Continual Learning in Practice

In a previous article, we discussed the benefits of continual learning for the European steel industry. We motivated the need for continual learning to help machine learning models keep up with changes in the real world and maintain an acceptable level of performance over time. However, we did not describe what continual learning looks like in practice. In this article, we’ll look at two preliminary questions that should be answered to better understand how our model will behave in production: “How much data does our model require?”, and “How long does it take for our model’s performance to decline?”. Continual learning is not a fixed science, so answering these questions does not guarantee a well-performing model. But they will set us on the right track and decrease the chances your model suffers from the effects of data drift in the future.

The first question to answer is how much data our model requires to perform well; specifically, we want to understand whether our model has reached its capacity to learn, or if there is still room for improvement. This can be evaluated at the training phase by splitting the data into several parts, depending on the size of our dataset. We then train the model on larger and larger subsets of the complete dataset, testing it on the same test set and evaluating its performance. If we have enough data, at some point we should observe a plateau – this particular model architecture has extracted all the information it can from the dataset. We now have a sense of what a meaningful amount of data is for our model; the amount required to maximise its performance. If the model does not plateau, however, then there is no point considering continual learning techniques just yet. We will inevitably have to retrain our model when more data arrives to eke out the maximum performance our model is capable of.

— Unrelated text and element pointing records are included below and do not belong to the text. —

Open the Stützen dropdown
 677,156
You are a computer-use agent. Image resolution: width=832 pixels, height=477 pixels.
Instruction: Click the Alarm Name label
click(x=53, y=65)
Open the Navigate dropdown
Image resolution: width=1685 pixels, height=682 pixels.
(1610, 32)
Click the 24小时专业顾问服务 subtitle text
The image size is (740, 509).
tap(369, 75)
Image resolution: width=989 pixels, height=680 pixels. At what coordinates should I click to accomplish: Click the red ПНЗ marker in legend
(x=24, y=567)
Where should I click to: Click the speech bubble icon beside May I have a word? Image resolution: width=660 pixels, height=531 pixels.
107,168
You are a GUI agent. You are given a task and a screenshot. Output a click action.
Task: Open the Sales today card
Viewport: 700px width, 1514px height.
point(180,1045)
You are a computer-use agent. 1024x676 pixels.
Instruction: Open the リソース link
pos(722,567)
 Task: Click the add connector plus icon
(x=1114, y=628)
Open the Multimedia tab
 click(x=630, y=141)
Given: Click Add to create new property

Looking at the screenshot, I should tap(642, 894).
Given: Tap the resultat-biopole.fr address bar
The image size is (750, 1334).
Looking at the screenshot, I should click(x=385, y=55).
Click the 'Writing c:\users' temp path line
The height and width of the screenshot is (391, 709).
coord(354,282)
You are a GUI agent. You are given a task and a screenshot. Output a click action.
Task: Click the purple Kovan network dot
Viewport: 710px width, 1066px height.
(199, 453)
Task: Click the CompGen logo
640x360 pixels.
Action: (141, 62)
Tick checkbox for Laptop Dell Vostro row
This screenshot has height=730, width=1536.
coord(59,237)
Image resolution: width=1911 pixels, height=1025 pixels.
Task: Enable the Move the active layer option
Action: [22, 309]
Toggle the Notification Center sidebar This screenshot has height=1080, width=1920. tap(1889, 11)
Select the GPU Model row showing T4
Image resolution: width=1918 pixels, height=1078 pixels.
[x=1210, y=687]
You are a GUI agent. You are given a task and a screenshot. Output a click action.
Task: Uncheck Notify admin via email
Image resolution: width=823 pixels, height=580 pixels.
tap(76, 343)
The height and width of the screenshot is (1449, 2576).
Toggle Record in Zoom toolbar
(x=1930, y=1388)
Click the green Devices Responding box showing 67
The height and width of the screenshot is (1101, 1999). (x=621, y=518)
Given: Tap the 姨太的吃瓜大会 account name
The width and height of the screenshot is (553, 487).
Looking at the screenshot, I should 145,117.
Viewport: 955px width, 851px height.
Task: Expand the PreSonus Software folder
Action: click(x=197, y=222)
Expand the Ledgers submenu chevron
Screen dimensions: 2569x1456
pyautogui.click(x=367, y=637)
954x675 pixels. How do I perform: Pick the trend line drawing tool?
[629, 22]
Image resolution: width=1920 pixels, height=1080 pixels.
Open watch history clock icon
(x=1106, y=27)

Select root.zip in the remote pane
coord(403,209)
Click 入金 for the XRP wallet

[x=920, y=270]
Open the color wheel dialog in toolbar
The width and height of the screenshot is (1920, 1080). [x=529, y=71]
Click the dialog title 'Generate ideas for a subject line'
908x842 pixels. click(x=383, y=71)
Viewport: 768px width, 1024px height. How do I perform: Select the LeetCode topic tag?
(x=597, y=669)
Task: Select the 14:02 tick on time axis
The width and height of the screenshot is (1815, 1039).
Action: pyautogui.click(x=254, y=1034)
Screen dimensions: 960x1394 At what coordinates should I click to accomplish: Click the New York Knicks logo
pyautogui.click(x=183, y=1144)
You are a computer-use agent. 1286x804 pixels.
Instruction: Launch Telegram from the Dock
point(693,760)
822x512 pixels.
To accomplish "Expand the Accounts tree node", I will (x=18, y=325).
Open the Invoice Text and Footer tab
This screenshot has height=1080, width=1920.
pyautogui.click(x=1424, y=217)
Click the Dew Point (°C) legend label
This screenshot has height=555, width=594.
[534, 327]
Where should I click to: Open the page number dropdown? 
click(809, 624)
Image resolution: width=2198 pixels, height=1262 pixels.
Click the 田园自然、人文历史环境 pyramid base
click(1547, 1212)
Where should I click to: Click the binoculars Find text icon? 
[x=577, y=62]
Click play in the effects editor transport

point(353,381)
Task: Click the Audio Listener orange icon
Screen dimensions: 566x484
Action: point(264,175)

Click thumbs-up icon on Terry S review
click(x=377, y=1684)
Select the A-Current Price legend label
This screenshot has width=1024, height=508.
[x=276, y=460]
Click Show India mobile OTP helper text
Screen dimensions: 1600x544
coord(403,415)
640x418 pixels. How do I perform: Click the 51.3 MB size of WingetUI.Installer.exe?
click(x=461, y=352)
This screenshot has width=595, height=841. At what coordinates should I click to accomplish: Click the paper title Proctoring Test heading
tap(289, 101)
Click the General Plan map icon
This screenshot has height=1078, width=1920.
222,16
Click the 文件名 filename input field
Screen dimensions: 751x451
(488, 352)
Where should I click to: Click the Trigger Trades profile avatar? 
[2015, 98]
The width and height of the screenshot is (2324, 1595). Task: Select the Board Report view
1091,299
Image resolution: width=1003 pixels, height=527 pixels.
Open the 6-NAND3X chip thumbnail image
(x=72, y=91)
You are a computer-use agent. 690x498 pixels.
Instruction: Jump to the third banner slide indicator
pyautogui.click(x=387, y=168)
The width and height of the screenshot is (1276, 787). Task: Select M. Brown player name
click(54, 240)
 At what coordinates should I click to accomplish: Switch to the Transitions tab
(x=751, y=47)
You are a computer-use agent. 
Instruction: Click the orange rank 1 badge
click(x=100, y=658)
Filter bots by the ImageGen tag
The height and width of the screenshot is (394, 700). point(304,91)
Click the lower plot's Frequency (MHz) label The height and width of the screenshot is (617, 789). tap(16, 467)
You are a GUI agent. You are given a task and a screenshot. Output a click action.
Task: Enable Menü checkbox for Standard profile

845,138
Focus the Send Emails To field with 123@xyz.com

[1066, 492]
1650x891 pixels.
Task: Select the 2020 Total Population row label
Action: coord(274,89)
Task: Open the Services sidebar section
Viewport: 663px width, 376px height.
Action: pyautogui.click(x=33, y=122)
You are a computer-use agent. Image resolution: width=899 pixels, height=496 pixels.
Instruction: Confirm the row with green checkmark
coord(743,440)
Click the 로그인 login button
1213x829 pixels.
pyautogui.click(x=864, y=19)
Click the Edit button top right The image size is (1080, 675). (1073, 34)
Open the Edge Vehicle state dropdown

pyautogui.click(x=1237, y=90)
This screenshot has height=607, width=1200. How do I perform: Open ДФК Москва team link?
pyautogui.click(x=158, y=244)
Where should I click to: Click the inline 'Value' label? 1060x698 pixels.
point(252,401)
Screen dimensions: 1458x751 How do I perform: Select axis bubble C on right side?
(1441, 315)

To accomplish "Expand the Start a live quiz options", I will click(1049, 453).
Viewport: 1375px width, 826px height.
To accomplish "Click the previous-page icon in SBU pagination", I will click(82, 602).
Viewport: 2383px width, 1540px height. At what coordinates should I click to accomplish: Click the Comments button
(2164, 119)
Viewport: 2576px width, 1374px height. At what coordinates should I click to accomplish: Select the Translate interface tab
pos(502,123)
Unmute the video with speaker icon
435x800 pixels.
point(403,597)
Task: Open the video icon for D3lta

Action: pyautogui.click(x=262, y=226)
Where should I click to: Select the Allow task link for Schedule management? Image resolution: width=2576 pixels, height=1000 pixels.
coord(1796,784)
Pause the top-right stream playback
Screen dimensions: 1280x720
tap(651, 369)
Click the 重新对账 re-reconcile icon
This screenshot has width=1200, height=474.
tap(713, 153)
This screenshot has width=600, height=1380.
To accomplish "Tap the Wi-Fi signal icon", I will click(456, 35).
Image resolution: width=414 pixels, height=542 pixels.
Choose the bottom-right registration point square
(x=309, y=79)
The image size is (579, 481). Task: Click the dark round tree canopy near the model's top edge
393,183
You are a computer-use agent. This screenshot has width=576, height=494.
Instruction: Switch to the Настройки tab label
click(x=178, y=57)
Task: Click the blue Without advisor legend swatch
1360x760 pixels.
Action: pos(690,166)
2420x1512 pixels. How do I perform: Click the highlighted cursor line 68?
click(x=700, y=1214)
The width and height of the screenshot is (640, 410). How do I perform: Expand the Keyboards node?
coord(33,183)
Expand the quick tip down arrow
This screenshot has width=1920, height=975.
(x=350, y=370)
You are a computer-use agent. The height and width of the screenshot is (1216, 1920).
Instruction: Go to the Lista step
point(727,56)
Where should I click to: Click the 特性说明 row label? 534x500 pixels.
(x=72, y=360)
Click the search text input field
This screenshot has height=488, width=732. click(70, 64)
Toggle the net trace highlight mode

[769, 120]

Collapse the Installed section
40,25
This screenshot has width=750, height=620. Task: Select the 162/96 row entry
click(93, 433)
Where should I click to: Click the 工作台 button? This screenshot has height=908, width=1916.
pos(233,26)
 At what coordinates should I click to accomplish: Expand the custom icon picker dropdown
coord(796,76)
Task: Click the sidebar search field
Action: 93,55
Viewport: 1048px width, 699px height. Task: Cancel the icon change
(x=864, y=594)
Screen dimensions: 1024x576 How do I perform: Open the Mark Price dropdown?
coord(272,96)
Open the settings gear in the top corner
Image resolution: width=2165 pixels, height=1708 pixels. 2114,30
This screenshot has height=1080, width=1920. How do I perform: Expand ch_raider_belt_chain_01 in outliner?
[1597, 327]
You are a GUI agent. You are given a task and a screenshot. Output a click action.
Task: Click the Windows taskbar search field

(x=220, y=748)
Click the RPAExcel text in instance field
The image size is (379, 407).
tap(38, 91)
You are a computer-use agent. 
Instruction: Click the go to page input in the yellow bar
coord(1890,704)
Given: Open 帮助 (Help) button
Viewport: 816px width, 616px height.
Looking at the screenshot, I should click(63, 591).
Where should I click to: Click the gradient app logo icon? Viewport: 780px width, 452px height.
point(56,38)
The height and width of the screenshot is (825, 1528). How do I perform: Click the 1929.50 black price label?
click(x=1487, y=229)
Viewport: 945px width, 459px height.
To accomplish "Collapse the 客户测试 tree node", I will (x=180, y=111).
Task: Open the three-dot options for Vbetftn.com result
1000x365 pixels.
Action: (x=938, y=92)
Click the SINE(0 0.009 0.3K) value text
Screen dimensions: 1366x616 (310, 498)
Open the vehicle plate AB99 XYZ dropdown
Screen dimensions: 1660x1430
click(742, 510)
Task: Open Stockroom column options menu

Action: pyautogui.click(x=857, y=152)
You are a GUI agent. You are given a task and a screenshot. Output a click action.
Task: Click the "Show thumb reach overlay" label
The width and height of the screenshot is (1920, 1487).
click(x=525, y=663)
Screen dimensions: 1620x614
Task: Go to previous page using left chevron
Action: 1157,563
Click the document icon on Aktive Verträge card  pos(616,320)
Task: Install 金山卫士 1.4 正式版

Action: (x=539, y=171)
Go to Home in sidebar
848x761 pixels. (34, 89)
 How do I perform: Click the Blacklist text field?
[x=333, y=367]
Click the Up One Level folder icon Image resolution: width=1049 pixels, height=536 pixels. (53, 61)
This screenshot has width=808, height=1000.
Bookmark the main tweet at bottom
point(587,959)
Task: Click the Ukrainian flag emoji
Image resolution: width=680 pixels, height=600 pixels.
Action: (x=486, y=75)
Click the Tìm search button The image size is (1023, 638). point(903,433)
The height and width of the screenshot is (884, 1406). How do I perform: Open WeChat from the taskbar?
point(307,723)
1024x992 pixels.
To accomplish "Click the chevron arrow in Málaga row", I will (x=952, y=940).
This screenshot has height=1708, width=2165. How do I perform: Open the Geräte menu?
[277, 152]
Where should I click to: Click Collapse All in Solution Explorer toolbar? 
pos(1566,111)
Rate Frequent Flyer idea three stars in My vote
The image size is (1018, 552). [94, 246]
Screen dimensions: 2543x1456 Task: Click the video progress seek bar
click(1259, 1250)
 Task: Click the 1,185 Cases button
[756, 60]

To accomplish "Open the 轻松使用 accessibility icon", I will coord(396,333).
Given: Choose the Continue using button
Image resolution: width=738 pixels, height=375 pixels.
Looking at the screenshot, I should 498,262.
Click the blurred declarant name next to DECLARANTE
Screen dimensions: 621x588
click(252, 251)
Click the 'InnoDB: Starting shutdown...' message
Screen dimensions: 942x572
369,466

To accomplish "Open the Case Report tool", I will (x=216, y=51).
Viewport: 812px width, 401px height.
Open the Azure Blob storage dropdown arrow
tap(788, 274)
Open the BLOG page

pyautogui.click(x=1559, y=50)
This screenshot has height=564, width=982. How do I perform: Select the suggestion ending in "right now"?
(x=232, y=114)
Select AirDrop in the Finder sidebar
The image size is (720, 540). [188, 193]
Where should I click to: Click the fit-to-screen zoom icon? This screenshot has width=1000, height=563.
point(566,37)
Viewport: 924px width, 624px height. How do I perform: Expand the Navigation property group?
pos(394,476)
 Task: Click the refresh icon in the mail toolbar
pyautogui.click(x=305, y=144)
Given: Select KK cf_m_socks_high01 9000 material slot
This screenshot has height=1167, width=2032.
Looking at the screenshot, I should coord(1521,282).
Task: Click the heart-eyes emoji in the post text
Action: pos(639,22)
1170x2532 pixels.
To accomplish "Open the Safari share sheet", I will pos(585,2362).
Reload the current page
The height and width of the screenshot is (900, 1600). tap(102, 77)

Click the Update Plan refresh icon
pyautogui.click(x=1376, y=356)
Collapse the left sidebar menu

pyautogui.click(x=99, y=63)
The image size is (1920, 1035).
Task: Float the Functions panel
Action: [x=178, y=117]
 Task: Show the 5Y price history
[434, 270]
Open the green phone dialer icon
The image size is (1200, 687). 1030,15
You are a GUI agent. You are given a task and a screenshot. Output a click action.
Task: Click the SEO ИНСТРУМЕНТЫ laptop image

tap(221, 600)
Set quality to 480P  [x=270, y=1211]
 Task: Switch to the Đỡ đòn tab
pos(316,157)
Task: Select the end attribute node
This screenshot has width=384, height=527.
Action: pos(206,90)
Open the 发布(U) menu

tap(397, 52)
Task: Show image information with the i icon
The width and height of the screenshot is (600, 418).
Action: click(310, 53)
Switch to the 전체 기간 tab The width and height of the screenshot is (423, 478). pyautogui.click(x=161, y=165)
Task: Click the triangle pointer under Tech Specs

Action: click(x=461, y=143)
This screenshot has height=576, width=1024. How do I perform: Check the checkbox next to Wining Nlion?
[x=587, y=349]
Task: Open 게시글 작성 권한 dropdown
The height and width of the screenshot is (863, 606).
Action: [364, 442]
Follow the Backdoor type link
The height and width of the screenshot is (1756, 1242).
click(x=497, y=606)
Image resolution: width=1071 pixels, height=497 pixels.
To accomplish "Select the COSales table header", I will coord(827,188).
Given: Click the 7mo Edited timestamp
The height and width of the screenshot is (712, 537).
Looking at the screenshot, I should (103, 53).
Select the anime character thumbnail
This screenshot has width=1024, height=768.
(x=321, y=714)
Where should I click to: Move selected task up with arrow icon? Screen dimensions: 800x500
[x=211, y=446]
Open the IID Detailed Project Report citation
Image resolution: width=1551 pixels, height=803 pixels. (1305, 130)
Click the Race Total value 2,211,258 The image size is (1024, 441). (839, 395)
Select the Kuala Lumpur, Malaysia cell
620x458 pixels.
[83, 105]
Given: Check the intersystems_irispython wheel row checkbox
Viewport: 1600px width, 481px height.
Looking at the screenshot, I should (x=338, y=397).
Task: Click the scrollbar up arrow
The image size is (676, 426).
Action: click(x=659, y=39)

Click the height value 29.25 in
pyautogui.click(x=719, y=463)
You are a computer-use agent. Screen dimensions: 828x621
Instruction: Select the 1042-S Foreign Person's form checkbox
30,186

Once we have a sense of how much data our model needs, we can begin to evaluate how long it takes before the performance of the model starts to decay. To do this, we sort our dataset in the order the data arrived and split it once again. We use the older subset of data to train a model, which should be as large as the meaningful data size we discovered in step one. Then we split the other, more recent subset of data into meaningful intervals, depending on our use case (e.g., days, weeks, or months). We then evaluate the performance of our model on each of these subsets – which are further and further in the future with respect to the data our model was trained on – and plot the results. This plot will give us an idea of how the model will perform in production as time goes by. At some point, we may notice that the performance of the model starts to decline. This may happen quickly or slowly depending on the domain and the use case, and gives us an idea of how long we can expect our model to last before we observe a degradation in its performance.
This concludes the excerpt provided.